# Sloppy



## dieselram752 (Jan 23, 2008)

The copper pipe and flexible duct work over the panel are a nice touch.....


----------



## NolaTigaBait (Oct 19, 2008)

Not the worst I have seen, but still pretty nasty.


----------



## Dierte (May 12, 2009)

I give bonus points for pretzeling the feeders.


----------



## backstay (Feb 3, 2011)

BIGRED said:


> This existing panel was on a job that I replaced the 100-amp cable and meter socket. There was no bonding screw in it and it is sloppy. The panel GFI is wired in 14 and was on a 20-amp breaker. There was a sticker on the cover from Mister S_____ , I don't know if they did it or not.


 Mister S_____ might have done everthing right, then hacks come in after the fact and you get this. Another good reason NOT to put your sticker on the panel. Once you do, the panel's yours for life.


----------



## electricalperson (Jan 11, 2008)

you better replace that SE cable with RMC and THWN conductors or the house might explode


----------



## Rudeboy (Oct 6, 2009)

Looks like sh!t.
:thumbsup:


----------



## electricalperson (Jan 11, 2008)

Rudeboy said:


> Looks like sh!t.
> :thumbsup:


i seen hell of a lot worse


----------



## Rudeboy (Oct 6, 2009)

A lot of old work I see is worse than this, but this is described pretty well in the op heading... Sloppy.


----------



## Rudeboy (Oct 6, 2009)

Also, the 20a gfci @ the bottom left fed by a 14-2 is not at all secured. :whistling2:

Actually, nothing is secured very well here.


----------



## dreamer (Apr 17, 2011)

hey,just like to know is there an equip.ground bar.:001_huh:


----------



## TOOL_5150 (Aug 27, 2007)

Dierte said:


> I give bonus points for pretzeling the feeders.


thats not pretzeling... thats an un-tied underwriters knot.

~Matt


----------



## HARRY304E (Sep 15, 2010)

TOOL_5150 said:


> thats not pretzeling... thats an un-tied underwriters knot.
> 
> ~Matt


Thats so they can move the panel..:laughing:


Happy 5,000 Matt..:thumbup:


----------



## BCSparkyGirl (Aug 20, 2009)

again, not the worst, but I did throw up in my mouth just a little.


----------



## Magnettica (Jan 23, 2007)

Probably an out of work union guy showing the rest of us how it's done lmao.


----------



## TOOL_5150 (Aug 27, 2007)

HARRY304E said:


> Thats so they can move the panel..:laughing:
> 
> 
> Happy 5,000 Matt..:thumbup:


:drink::drink::rockon:

~Matt


----------



## Shockdoc (Mar 4, 2010)

I recall making a panel look like that once in the past, in a cops home.


----------



## Magnettica (Jan 23, 2007)

do plumbers deliberately seek out electrical panels so they can run their supply pipes over them? 

sure seems like it..

looks like the sump pump hole is right underneath it too. 

better you than me buddy lol..


----------



## Josue (Apr 25, 2010)

BIGRED said:


> This existing panel was on a job that I replaced the 100-amp cable and meter socket. There was no bonding screw in it and it is sloppy. The panel GFI is wired in 14 and was on a 20-amp breaker. There was a sticker on the cover from Mister S_____ , I don't know if they did it or not.


yes, very sloppy.

THat's nothin' compared to Mexican panels.

● Brief
In the thread about the sloppy panel, why does backstay say it is a good reason not to put your sticker on a panel? Answer in one to three sentences. The listing is separate material with no connection to the thread.

● Dataset content
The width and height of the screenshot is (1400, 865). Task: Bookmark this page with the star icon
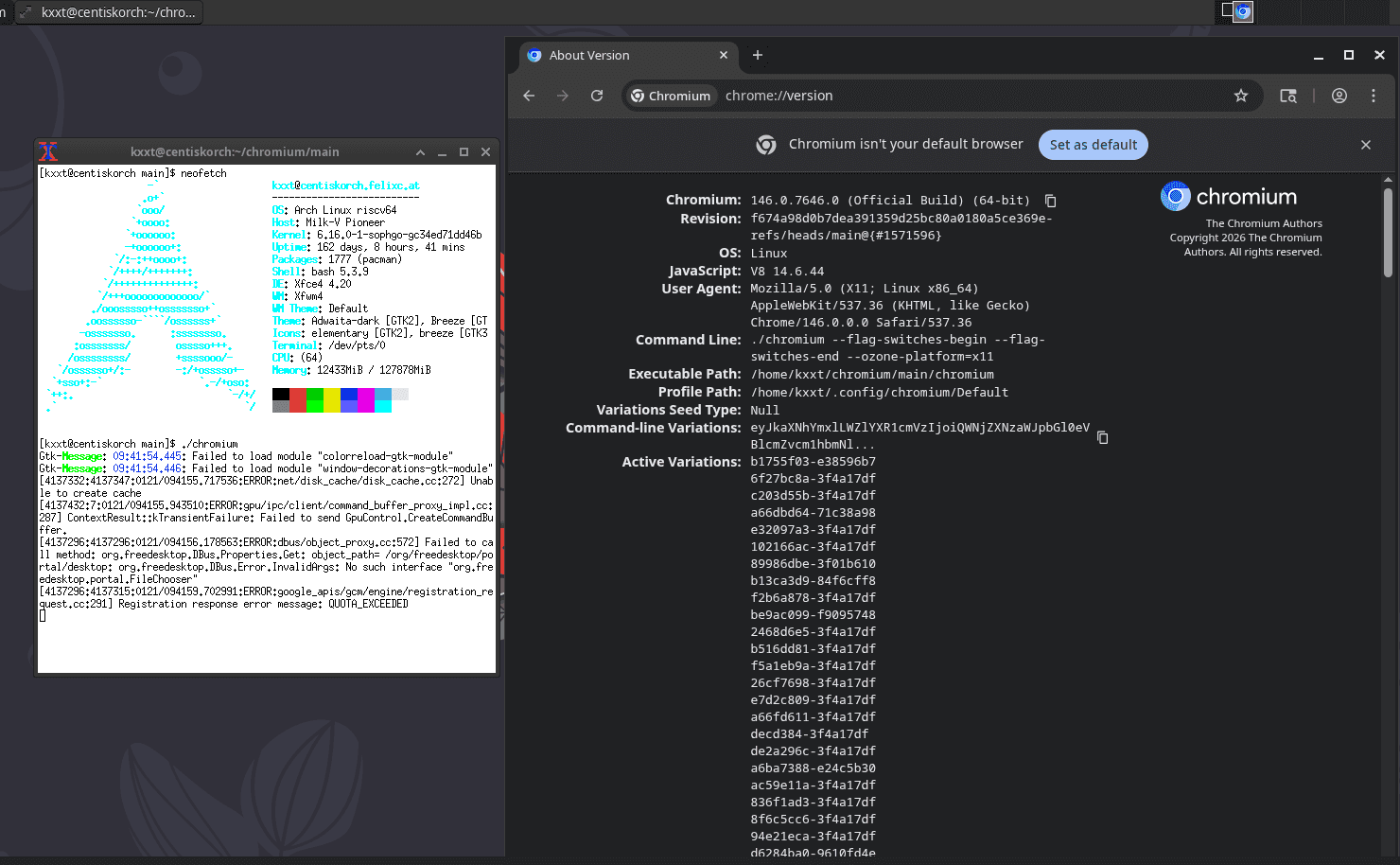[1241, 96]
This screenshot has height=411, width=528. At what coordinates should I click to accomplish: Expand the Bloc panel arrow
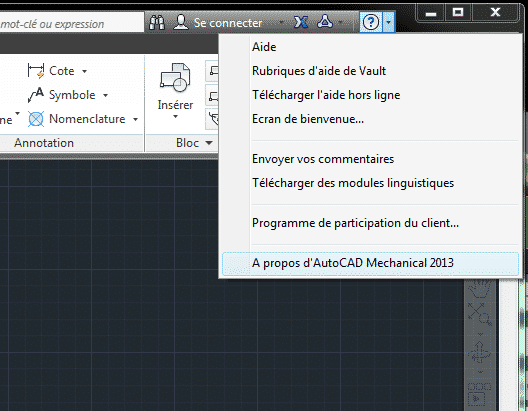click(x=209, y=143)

● Exercise output
Once your sticker is on a panel, the panel is yours for life. Mister S_____ might have done everything right, and then hacks came in after the fact and left it in this state.